**ACTIVITY**
Everything from the line holding "Given: Open the Program field value help" to the end of the listing below should be copied exactly, line for line, minus the pictures.
*** Opening DATA SECTION ***
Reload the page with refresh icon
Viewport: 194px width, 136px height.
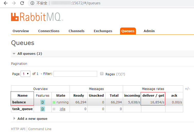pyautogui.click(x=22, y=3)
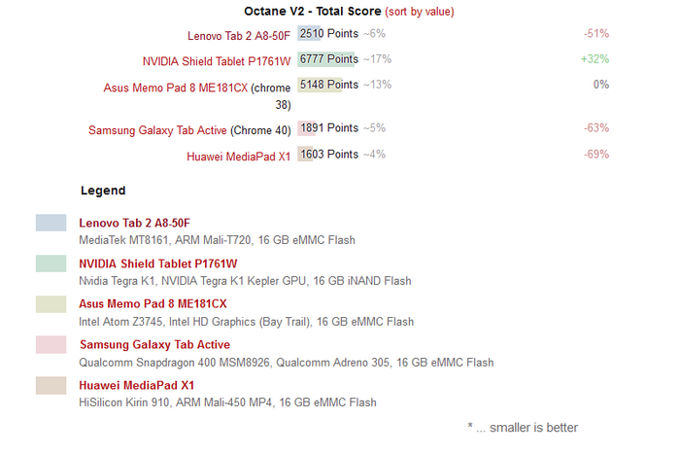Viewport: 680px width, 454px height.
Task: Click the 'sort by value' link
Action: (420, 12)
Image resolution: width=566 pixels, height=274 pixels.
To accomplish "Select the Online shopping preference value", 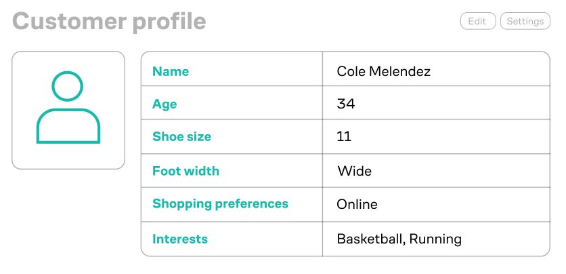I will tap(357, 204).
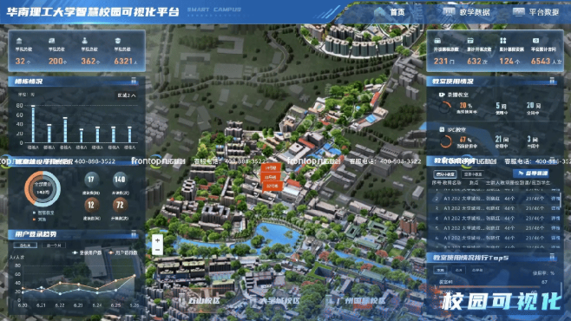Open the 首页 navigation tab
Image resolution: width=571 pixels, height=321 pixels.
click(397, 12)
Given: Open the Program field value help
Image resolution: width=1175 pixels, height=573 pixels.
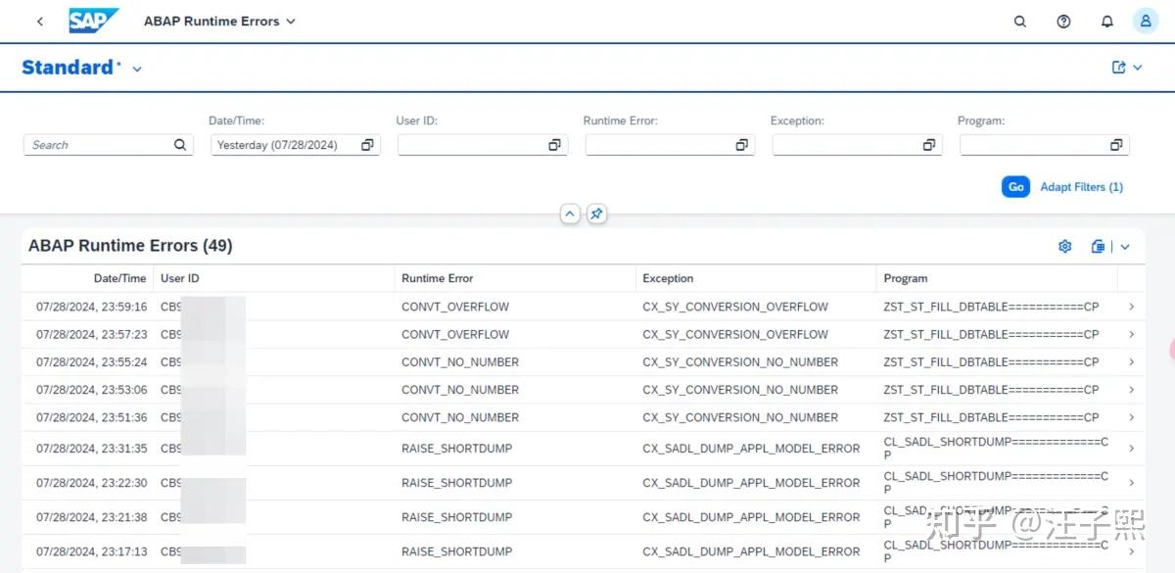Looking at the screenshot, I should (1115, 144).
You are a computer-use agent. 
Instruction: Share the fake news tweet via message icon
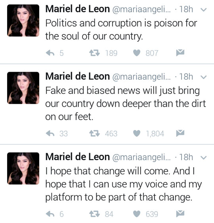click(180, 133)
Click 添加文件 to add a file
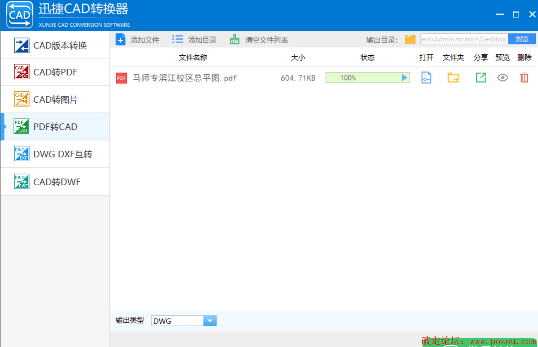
*** Closing DATA SECTION ***
**TASK SOLUTION**
Given: Open the Program field value help
Image resolution: width=1175 pixels, height=573 pixels.
Looking at the screenshot, I should (1115, 144).
You are a computer-use agent. 
Instruction: Share the fake news tweet via message icon
click(180, 133)
Click 添加文件 to add a file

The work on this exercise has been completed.